SUPPLIED DATA:

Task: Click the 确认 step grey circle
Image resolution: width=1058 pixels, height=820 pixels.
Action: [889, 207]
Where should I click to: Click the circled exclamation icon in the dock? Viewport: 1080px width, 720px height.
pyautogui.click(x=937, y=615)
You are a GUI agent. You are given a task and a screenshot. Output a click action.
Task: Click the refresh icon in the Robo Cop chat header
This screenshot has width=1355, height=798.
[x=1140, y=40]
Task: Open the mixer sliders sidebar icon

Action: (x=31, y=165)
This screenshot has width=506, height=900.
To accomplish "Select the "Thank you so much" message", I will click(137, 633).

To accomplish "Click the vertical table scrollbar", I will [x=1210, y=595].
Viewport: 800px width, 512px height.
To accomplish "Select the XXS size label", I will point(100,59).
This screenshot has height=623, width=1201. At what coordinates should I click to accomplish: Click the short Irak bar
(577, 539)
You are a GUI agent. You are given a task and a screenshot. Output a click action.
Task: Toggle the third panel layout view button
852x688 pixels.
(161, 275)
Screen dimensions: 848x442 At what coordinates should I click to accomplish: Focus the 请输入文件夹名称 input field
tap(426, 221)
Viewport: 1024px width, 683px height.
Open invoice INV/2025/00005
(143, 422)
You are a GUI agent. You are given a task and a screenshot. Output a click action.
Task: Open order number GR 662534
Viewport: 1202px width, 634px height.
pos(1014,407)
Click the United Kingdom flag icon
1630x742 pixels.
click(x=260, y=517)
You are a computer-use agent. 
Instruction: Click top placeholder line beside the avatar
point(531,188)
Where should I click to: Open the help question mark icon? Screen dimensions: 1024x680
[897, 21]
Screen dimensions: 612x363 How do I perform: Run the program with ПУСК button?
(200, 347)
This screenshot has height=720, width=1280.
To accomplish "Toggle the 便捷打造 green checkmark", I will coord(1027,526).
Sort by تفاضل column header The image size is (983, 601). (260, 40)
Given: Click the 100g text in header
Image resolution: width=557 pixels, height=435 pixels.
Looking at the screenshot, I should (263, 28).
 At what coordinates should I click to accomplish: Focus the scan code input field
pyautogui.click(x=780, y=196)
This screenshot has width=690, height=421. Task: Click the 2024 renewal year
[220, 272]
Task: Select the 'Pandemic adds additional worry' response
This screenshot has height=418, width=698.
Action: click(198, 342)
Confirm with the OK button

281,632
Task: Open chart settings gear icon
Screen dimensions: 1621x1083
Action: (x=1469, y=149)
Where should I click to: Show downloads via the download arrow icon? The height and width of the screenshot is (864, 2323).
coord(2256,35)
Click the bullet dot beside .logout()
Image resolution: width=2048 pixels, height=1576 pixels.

TASK DIRECTIONS:
Beginning with the line that holds "Task: Open chart settings gear icon", copy the entries exactly to their last line, and leave out every earlier line.

TASK RESULT:
Task: Open chart settings gear icon
Screen dimensions: 1621x1083
Action: (x=1469, y=149)
Where should I click to: Show downloads via the download arrow icon? The height and width of the screenshot is (864, 2323).
coord(2256,35)
Click the bullet dot beside .logout()
Image resolution: width=2048 pixels, height=1576 pixels.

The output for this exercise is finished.